Stuck in infinite loop using multiprocessing
When using multiprocessing for calculations the program can get stuck in an infinite loop when the eigensolver didn't converge in very rare cases.
The following stderr
Output is produced with multiprocessing
, while the program is not terminated:
Exception in thread Thread-3:
Traceback (most recent call last):
File "C:\Users\Christian\miniconda3\envs\kdotpy\lib\threading.py", line 980, in _bootstrap_inner
self.run()
File "C:\Users\Christian\miniconda3\envs\kdotpy\lib\threading.py", line 917, in run
self._target(*self._args, **self._kwargs)
File "C:\Users\Christian\miniconda3\envs\kdotpy\lib\multiprocessing\pool.py", line 576, in _handle_results
task = get()
File "C:\Users\Christian\miniconda3\envs\kdotpy\lib\multiprocessing\connection.py", line 251, in recv
return _ForkingPickler.loads(buf.getbuffer())
TypeError: __init__() missing 2 required positional arguments: 'eigenvalues' and 'eigenvectors'
When using a single process the error message changes
Traceback (most recent call last):
File "D:\Studium\4Promotion\GitLab_Repos\kdotpy\kdotpy-ll.py", line 327, in <module>
data.diagonalize(ModelLL(modelopts_bdep), solver, list_kwds)
File "D:\Studium\4Promotion\GitLab_Repos\kdotpy\diagdata.py", line 2657, in diagonalize
tm.do_all()
File "D:\Studium\4Promotion\GitLab_Repos\kdotpy\tasks.py", line 233, in do_all
task.run() # run
File "D:\Studium\4Promotion\GitLab_Repos\kdotpy\tasks.py", line 90, in run
self.callback(self.worker_func())
File "D:\Studium\4Promotion\GitLab_Repos\kdotpy\tasks.py", line 24, in run
return self.func(*self.args, **self.kwds)
File "D:\Studium\4Promotion\GitLab_Repos\kdotpy\models.py", line 357, in _solve_ham
eival1, eivec1 = solver.solve(ham)
File "D:\Studium\4Promotion\GitLab_Repos\kdotpy\diagsolver.py", line 236, in solve
eival, eivec = eigsh(mat, self.neig, sigma=self.targetval, v0=self.lasteivec if self.reuse_eivec else None)

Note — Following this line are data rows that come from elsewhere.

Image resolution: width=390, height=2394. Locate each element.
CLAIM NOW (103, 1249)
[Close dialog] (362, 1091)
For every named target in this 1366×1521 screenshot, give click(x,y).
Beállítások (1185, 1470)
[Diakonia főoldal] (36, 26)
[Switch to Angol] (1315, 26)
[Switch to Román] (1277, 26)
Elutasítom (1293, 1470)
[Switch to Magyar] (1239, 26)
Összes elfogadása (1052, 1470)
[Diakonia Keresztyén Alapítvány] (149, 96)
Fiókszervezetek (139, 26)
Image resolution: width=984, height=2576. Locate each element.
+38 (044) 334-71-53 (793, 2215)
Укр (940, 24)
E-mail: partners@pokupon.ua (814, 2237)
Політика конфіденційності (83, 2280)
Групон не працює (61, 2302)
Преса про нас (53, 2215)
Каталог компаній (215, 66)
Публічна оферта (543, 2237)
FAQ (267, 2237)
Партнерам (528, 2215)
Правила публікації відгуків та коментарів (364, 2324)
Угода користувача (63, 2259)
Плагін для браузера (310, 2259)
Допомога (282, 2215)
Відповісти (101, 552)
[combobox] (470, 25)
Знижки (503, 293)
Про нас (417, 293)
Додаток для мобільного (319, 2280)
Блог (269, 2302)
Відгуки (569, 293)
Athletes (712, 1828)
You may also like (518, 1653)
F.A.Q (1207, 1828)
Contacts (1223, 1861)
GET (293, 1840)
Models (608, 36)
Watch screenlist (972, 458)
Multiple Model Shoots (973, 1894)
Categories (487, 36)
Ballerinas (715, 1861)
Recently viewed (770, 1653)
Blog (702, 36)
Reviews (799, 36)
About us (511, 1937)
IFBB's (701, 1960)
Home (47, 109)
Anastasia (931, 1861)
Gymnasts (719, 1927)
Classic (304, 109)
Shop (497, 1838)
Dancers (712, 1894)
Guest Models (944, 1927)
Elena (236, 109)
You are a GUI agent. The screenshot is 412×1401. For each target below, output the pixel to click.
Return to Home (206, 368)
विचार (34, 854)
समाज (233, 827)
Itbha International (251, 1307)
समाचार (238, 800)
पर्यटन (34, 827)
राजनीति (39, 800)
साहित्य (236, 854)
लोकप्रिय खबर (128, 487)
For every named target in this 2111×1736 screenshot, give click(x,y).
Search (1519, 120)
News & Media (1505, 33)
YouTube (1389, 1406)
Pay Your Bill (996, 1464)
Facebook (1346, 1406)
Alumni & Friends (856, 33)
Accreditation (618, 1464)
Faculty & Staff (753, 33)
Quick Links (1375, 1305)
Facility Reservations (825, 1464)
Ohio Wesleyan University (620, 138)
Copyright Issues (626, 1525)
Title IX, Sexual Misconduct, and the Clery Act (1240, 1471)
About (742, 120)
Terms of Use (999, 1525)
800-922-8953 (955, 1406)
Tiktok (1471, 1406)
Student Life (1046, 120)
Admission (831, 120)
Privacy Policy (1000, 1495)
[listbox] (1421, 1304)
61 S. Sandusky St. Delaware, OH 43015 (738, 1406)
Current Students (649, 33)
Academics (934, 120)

File "C:\Users\Christian\miniconda3\envs\kdotpy\lib\site-packages\scipy\sparse\linalg\_eigen\arpack\arpack.py", line 1574, in eigsh
ret = eigs(A, k, M=M, sigma=sigma, which=which, v0=v0,
File "C:\Users\Christian\miniconda3\envs\kdotpy\lib\site-packages\scipy\sparse\linalg\_eigen\arpack\arpack.py", line 1352, in eigs
params.iterate()
File "C:\Users\Christian\miniconda3\envs\kdotpy\lib\site-packages\scipy\sparse\linalg\_eigen\arpack\arpack.py", line 757, in iterate
self._raise_no_convergence()
File "C:\Users\Christian\miniconda3\envs\kdotpy\lib\site-packages\scipy\sparse\linalg\_eigen\arpack\arpack.py", line 377, in _raise_no_convergence
raise ArpackNoConvergence(msg % (num_iter, k_ok, self.k), ev, vec)
scipy.sparse.linalg._eigen.arpack.arpack.ArpackNoConvergence: ARPACK error -1: No convergence (10801 iterations, 17/20 eigenvectors converged)
and code execution is terminated. This is the intended behaviour.
The reason for that is most probably that the ArpackNoConvergence
class is not picklable. (for comparison: ArpackNoConvergence
Doc and multiprocessing breaks when payload fails to unpickle)
This behaviour can be reproduced by using the commandline (tested on commit 34062e0d)
8o msubst CdZnTe 4% mlayer HgCdTe 68% HgTe HgCdTe 68% llayer 10 7 10 zres 0.1 b 0 2 // 10 nll 10 neig 200 split 0.01 ax targetenergy 10 config "luttinger_gamma1=0;luttinger_gamma2=0;luttinger_gamma3=0;luttinger_kappa=0;luttinger_F=0;luttinger_q=0" cpu 7
and applying Luttinger_as_cmd_parameters.patch.
I could only reproduce this with the combinations of zres 0.1 targetenergy 10 cpu 7
and the given config values for Luttinger parameters using the patch. Changing a single value or don't setting Luttinger parameter via patch won't result in an infinite loop.
Based on the fact, that this behaviour is highly situational, I think this issue is not of high priority.